Validation
Model typing¶
It is also possible to provide types for a Model
subclass, such that linters and callers know exactly which item
type is expected, and what the result of a Model
call looks like.
Types are specified when instantiating the Model
class:
# This model takes `str` items and always returns `int` values
class SomeTypedModel(Model[str, int]):
def _predict(self, item):
return len(item)
Static type checking¶
Setting Model
types allows static type checkers to fail if the expected return value of calls to predict
have the wrong types.
Consider the above model:
m = SomeTypedModel()
x : int = m("ok")
y : List[int] = m(["ok", "boomer"])
z : int = m(1) # would lead to a typing error with typecheckers (e.g. mypy)
Runtime type validation¶
In addition, whenever the model's predict
method is called, the type of the item is validated against the provided type and raises an error if the validation fails:
modelkit.core.model.ItemValidationException
if the item fails to validatemodelkit.core.model.ReturnValueValidationException
if the return value of the predict fails to validate
Marshalling of item/return values¶
It is possible to specify a pydantic.BaseModel
subtype as a type argument for Model
classes. This will actually change the structure of the data that is fed into to the _predict
method. For example:
class ItemModel(pydantic.BaseModel):
x: int
class ReturnModel(pydantic.BaseModel):
x: int
class SomeValidatedModel(Model[ItemModel, ReturnModel]):
def _predict(self, item):
# item is guaranteed to be an instance of `ItemModel` even if we feed a dictionary item
result = {"x": item.x}
# We can either return a dictionary
return result
# or return the pydantic structure
# return ReturnModel(x = item.x)
m = SomeValidatedModel()
# although we return a dict from the _predict method, return value
# is turned into a `ReturnModel` instance.

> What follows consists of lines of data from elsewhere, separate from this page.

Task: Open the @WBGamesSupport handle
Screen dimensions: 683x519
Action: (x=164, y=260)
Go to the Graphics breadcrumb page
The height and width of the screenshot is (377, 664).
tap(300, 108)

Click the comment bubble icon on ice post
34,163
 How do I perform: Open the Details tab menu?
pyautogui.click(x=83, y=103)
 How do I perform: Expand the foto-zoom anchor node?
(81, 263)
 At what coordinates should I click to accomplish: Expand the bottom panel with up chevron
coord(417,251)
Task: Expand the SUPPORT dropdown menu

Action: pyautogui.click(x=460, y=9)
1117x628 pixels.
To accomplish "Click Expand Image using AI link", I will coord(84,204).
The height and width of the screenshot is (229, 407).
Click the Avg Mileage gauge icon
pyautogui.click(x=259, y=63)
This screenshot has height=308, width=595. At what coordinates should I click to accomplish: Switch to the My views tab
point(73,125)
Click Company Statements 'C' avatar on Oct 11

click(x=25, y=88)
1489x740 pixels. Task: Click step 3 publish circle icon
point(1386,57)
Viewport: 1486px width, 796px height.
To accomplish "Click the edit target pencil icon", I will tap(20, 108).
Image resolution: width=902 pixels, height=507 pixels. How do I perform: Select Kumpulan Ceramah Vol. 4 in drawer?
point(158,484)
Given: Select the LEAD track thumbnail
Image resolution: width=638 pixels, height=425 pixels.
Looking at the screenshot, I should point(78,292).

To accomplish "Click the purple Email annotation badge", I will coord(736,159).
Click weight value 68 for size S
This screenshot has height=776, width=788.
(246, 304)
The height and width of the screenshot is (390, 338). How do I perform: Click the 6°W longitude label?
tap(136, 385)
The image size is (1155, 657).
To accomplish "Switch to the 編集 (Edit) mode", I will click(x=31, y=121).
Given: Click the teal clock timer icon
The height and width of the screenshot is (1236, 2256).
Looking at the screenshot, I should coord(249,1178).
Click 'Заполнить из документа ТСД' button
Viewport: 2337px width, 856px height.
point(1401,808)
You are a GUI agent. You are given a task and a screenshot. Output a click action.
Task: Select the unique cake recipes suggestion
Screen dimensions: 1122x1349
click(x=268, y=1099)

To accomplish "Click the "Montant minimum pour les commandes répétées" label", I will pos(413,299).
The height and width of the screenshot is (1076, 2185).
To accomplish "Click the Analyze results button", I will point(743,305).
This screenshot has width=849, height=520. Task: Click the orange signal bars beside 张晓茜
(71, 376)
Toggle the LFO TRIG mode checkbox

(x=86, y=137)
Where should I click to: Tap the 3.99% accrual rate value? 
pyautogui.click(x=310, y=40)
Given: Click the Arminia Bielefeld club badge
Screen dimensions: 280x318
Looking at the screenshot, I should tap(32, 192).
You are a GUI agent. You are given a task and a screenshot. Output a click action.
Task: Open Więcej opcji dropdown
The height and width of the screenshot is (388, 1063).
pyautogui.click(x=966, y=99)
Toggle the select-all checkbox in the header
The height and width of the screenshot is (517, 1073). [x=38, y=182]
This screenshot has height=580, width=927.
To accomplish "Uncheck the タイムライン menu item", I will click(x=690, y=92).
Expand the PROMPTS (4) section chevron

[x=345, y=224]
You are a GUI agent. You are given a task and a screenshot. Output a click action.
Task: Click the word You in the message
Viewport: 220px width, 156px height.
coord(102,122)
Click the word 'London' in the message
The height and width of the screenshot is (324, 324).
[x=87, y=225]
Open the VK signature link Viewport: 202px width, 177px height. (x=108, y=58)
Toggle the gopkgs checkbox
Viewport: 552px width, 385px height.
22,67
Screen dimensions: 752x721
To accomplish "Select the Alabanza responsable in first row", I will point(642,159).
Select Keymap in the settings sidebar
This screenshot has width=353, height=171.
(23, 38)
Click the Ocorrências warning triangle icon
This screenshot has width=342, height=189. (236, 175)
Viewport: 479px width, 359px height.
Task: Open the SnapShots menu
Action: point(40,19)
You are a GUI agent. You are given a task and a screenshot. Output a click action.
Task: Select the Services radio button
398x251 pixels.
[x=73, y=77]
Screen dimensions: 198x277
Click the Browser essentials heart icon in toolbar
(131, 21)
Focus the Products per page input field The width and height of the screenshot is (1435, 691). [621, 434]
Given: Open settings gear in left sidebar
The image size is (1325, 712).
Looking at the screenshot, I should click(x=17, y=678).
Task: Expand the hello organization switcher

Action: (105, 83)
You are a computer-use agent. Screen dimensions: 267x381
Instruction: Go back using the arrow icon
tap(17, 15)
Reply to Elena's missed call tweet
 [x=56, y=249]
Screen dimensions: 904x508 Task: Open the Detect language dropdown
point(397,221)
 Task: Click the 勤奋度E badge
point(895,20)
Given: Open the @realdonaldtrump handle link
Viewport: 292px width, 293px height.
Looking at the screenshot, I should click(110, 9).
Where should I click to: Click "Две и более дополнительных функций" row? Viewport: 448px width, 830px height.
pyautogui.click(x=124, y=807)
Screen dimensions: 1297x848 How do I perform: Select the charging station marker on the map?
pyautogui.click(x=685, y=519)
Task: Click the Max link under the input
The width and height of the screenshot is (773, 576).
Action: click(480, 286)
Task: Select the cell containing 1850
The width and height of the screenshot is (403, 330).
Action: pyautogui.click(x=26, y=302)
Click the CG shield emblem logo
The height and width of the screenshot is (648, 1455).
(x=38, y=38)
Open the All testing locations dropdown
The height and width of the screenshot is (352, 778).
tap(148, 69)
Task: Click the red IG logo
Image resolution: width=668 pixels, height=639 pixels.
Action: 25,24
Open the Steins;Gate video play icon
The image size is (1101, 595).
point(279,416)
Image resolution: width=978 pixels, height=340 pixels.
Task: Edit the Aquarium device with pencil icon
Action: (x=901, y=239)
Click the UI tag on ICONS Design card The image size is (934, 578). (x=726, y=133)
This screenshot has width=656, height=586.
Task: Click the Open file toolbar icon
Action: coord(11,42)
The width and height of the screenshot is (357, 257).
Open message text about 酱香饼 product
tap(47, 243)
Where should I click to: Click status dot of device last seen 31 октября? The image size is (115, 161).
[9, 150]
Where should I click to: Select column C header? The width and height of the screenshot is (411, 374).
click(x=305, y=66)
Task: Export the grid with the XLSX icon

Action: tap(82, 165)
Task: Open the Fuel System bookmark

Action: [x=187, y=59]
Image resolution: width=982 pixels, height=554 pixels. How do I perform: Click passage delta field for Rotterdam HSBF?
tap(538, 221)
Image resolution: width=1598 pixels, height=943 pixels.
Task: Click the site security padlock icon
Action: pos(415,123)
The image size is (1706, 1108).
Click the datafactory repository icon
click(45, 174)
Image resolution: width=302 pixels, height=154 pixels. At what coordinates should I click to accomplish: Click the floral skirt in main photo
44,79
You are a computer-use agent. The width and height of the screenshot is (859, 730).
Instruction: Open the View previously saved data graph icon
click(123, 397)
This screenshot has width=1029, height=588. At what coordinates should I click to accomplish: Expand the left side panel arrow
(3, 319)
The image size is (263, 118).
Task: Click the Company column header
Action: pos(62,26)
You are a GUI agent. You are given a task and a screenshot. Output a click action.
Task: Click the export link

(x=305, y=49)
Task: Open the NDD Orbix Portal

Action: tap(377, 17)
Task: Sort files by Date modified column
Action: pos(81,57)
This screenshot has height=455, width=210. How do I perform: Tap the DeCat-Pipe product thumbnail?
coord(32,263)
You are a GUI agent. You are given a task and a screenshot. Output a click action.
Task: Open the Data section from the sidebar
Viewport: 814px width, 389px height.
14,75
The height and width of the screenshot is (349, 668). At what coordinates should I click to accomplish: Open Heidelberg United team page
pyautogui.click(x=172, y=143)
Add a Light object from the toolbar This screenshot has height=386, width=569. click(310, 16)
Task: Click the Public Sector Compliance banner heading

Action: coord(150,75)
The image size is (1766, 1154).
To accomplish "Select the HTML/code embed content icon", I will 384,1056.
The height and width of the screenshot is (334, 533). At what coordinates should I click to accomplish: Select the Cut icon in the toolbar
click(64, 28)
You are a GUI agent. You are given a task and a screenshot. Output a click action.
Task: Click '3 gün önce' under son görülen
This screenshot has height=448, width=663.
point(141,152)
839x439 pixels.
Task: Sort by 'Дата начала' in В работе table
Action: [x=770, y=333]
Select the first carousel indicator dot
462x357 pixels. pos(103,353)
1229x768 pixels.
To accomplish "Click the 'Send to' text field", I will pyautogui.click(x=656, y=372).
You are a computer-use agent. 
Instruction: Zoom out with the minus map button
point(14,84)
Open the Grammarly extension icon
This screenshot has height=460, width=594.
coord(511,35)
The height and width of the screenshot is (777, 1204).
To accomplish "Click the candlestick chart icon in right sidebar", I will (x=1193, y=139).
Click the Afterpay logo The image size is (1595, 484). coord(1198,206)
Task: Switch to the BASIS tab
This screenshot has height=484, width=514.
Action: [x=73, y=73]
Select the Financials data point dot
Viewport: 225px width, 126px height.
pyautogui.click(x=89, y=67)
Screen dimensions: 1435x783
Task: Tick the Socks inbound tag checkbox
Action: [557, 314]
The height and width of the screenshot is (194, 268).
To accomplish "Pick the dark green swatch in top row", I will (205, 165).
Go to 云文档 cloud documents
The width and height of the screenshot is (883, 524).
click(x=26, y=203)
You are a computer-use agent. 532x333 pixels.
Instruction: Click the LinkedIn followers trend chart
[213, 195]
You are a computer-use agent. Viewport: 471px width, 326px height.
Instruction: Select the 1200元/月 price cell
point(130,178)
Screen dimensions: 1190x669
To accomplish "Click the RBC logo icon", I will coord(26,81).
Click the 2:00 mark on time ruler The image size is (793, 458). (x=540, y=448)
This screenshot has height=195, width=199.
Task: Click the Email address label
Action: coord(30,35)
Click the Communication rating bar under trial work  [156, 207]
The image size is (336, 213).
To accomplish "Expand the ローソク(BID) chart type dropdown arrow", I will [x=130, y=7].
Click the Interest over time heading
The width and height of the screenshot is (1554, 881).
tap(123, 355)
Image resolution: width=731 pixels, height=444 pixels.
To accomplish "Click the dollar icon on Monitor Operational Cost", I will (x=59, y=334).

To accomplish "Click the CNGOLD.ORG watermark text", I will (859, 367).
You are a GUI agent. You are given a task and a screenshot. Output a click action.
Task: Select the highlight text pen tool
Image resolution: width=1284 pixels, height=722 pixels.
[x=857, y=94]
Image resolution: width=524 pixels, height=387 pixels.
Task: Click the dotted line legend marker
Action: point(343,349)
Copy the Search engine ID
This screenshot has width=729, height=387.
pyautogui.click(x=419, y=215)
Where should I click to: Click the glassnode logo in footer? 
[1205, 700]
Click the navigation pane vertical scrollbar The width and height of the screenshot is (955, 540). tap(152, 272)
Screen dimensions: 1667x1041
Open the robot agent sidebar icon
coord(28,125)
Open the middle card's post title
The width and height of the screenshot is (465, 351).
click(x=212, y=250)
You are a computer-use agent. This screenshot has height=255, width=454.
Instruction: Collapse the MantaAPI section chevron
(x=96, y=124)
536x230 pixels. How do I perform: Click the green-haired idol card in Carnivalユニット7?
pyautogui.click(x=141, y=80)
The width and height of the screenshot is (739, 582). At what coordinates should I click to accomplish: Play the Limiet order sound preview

y : ReturnModel = m({"x": 1})
This also works with list of items
class SomeValidatedModelBatch(Model[ItemModel, ReturnModel]):
def _predict_batch(self, items):
return [{"x": item.x} for item in items]
m = SomeValidatedModelBatch()
y : List[ReturnModel] = m.predict_batch(items=[{"x": 1}, {"x": 2}])
Note
Note that, although we call predict
with a dictionary, _predict
will see pydantic structures. Importantly, this means that attributes now need to be refered to with natural naming: item.x
instead of item["x"]
Disabling validation¶
pydantic
validation can take some time, and in some cases the validation may end up taking much more time than the prediction itself.
This occurs generally when:
- a
Model
's payload is large (contains long lists of objects to validate) - a
Model
's prediction is very simple
To avoid the validation overhead, especially in production scenarios, it is possible to ask modelkit
to create models without validation, which will be faster in general. This also still creates pydantic
structure and therefore will not break the natural naming inside the predict
function.